▶ [ЗАПРОС A] Перепечатайте без изменений строки из записей: от строки, где есть «adequate [804, 481]», до строки, где есть «The height and width of the page is (1471, 1040).», включительно.
#### ОТРЫВОК
Язык бюрократии и язык автобиографии

Опицин предстает во многих отношениях как уникальная и особняком стоящая личность. Он находился на службе при папском дворе в Авиньоне, но нет сведений о каких бы то ни было его человеческих связях. Это его социальное одиночество становится еще более рельефным, если помнить о том, что его рисунки и рукописи создавались не для какой-либо аудитории и не имели адресата. Очень трудно поставить эту остающуюся во многом загадочной фигуру рядом с кем-либо из современников. Но, может быть, небесполезно сравнить этого безумного одиночку с другими представителями бюрократии, складывавшейся в период позднего Средневековья.

Не так легко найти других писцов и чиновников этого времени, которые тоже оставили бы автобиографические сведения. Нам придется обратиться к рассмотрению свидетельств мирского клирика, жившего позднее Опицина почти на целое столетие, и уже не итальянца, а англичанина. Это Томас Хокклив, который в конце XIV — первой четверти XV века служил в королевской администрации (в ведомстве Частной печати). Его литературное наследие разнородно. Оно состоит, с одной стороны, из обширного свода канцелярских текстов, в частности образцов

прошений и ответов на них, собранных в качестве пособия для молодых писцов, а с другой стороны — автобиографической поэмы «La male regle».
########
#### СОХРАНЁННЫЕ СТРОКИ
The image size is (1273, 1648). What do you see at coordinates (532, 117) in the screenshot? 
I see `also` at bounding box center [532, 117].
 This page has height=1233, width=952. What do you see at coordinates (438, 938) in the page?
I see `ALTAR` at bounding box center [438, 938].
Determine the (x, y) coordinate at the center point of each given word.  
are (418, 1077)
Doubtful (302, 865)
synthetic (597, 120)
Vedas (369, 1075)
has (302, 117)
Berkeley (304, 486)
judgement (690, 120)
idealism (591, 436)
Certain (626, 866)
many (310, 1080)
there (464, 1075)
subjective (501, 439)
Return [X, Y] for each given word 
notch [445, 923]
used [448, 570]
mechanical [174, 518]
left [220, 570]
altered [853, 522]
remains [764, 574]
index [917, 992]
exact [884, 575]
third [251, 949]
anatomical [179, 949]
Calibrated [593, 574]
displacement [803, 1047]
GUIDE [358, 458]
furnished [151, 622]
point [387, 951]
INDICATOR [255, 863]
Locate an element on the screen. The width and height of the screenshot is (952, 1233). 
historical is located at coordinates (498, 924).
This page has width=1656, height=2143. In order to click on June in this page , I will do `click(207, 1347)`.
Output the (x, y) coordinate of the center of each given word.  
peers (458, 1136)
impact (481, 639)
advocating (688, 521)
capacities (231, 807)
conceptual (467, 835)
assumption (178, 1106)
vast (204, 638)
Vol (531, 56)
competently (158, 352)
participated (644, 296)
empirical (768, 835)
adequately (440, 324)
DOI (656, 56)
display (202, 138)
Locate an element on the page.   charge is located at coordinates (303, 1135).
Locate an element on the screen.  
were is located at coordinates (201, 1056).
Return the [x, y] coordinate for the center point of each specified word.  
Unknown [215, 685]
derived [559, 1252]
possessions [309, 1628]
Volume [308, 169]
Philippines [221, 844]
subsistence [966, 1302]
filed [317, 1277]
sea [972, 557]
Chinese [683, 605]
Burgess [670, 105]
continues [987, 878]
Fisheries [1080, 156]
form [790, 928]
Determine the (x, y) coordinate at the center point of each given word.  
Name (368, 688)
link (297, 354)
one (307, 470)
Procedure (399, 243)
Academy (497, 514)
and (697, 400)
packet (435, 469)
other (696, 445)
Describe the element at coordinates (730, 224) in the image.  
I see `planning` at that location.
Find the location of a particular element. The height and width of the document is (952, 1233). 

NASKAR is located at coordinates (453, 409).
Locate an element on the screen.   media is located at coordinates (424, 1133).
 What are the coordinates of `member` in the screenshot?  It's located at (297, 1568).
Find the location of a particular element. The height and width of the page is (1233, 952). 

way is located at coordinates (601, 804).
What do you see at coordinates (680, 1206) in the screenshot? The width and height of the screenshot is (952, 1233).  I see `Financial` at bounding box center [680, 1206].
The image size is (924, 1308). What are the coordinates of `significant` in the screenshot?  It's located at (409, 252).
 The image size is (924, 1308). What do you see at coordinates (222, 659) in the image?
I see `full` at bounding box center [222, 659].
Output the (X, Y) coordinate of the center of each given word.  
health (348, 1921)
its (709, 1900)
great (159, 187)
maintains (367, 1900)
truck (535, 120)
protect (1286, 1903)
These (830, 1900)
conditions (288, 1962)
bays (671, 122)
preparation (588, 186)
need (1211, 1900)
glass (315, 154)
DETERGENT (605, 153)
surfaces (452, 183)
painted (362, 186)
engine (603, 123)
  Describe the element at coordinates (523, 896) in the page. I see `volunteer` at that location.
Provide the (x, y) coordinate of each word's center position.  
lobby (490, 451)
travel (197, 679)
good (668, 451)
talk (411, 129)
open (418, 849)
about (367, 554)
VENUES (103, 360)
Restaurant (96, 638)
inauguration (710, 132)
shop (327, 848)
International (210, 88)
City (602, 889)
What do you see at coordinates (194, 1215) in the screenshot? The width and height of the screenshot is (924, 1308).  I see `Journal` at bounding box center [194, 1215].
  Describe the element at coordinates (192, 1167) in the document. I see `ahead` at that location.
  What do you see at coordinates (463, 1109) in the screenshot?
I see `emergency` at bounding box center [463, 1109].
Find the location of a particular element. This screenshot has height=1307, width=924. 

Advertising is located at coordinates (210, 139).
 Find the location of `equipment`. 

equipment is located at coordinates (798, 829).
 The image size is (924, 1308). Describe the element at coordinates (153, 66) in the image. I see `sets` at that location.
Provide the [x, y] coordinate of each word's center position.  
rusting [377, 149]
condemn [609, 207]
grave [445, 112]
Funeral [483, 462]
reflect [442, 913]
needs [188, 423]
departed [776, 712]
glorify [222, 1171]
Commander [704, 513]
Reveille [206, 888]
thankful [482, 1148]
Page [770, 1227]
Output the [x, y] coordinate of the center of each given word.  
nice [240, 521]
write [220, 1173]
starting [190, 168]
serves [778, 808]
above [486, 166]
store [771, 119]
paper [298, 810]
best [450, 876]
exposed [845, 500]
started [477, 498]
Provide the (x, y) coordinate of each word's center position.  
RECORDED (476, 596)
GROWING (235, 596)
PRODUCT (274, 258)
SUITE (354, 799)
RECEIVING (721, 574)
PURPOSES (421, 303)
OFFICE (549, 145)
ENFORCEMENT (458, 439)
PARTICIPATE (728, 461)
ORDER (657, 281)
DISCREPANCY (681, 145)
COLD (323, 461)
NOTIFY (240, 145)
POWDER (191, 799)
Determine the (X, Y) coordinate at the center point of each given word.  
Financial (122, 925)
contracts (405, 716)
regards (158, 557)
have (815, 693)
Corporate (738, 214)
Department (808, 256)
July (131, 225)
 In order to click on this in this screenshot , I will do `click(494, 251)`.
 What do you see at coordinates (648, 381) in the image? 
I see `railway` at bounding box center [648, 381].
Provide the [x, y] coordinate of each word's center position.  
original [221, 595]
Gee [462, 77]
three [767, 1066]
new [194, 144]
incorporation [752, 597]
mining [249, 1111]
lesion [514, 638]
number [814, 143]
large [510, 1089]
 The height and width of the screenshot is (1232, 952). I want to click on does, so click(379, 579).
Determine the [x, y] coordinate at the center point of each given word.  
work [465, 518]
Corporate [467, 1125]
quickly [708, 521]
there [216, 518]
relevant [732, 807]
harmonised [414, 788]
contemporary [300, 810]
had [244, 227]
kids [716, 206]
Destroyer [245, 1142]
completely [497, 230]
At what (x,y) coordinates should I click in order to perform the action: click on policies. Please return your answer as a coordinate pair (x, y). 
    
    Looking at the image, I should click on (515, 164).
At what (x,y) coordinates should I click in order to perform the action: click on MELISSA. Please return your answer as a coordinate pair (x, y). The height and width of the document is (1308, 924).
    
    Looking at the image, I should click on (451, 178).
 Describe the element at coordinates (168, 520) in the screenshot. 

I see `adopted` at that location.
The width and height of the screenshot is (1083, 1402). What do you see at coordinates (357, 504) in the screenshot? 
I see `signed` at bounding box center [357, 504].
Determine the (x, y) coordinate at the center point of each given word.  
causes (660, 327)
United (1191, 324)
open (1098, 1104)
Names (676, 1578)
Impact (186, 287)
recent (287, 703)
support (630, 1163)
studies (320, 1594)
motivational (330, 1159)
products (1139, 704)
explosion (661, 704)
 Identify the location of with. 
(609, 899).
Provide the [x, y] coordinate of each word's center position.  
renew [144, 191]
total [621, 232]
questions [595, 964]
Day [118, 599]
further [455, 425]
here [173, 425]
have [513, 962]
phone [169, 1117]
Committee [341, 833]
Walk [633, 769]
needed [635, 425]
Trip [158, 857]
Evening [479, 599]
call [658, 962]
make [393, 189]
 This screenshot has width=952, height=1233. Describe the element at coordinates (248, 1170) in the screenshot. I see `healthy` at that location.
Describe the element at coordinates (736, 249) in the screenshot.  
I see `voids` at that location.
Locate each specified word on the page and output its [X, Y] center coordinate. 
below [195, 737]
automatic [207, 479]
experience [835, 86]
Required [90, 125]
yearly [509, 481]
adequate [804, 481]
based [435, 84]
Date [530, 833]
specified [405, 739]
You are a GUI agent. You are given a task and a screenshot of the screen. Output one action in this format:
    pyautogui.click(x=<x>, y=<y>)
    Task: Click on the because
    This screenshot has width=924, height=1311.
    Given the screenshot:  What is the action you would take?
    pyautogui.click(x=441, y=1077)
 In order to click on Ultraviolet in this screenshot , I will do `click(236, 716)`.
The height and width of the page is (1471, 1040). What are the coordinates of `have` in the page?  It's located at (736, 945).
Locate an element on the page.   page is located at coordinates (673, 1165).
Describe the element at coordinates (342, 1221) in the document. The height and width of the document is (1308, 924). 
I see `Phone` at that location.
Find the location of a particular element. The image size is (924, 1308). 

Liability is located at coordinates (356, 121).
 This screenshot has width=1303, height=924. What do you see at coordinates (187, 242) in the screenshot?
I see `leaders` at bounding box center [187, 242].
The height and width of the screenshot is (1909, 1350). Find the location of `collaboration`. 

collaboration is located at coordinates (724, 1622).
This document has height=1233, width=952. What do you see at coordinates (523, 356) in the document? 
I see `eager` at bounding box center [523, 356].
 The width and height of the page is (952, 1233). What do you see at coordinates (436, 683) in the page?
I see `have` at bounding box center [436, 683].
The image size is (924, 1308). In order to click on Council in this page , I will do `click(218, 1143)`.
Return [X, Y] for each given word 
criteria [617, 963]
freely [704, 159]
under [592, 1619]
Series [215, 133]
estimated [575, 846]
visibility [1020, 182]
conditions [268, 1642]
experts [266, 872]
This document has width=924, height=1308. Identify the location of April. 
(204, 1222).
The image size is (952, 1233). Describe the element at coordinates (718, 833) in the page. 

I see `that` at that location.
########
▶ [ЗАПРОС B] Продолжите отрывок об Опицине и Томасе Хокливе, начав сразу после его последнего предложения.

▶ [ОТВЕТ A]
adequate [804, 481]
based [435, 84]
Date [530, 833]
specified [405, 739]
You are a GUI agent. You are given a task and a screenshot of the screen. Output one action in this format:
    pyautogui.click(x=<x>, y=<y>)
    Task: Click on the because
    This screenshot has width=924, height=1311.
    Given the screenshot:  What is the action you would take?
    pyautogui.click(x=441, y=1077)
 In order to click on Ultraviolet in this screenshot , I will do `click(236, 716)`.
The height and width of the page is (1471, 1040). What are the coordinates of `have` in the page?  It's located at (736, 945).

▶ [ОТВЕТ B]
Изучение его писаний помогает частично осветить тот путь, который прошли английские клирики от положения служащих в дворцовом управлении короны к статусу государственных чиновников нового, более бюрократизированного типа. И. Кнапп, новейший исследователь оставленных Томасом бумаг, считает важным обратить внимание на озабоченность этого слоя формирующегося чиновничества своим материальным положением. Их доходы складывались из жалованья, а также из платы за составление документов и иного рода подарков. Размеры дохода могли быть довольно значительными, но они были весьма непостоянны, особенно в условиях социально-экономических потрясений и политической нестабильности. Сохранилось множество петиций с просьбами о материальном вспоможении, с которыми клерки обращались к властям. Поэму Хокклива исследователь тоже называет «петиционной», поскольку основное ее содержание так или иначе затрагивает тему денежной нужды автора и потребности его выйти из затруднений, которые он себе создавал, ведя неправильный, по его собственному признанию, образ жизни.

Просьбы о вспоможении облечены Хоккливом, по оценке Кнаппа, в своего рода сплетню, распространяемую автором поэмы о самом себе. Сплетня была жанром словесности, утвердившимся в английской литературе по меньшей мере со времен Чо-сера. Хокклив признается в кутежах в компании «игривых дочерей Венеры». Впрочем, как он утверждает, он не заходил далее поцелуев, туманно ссылаясь не то на робость, не то на неспособность к чему-либо большему. Сплетни о собственной персоне, доходящие до «агрессивного самоочернительства», используются автором поэмы, наряду с неприкрытой лестью в адрес властей, в качестве аргумента при выпрашивании новых подачек. В финале поэмы автор дает понять, что раскаялся, и деньги теперь помогли бы ему окончательно излечиться от пороков.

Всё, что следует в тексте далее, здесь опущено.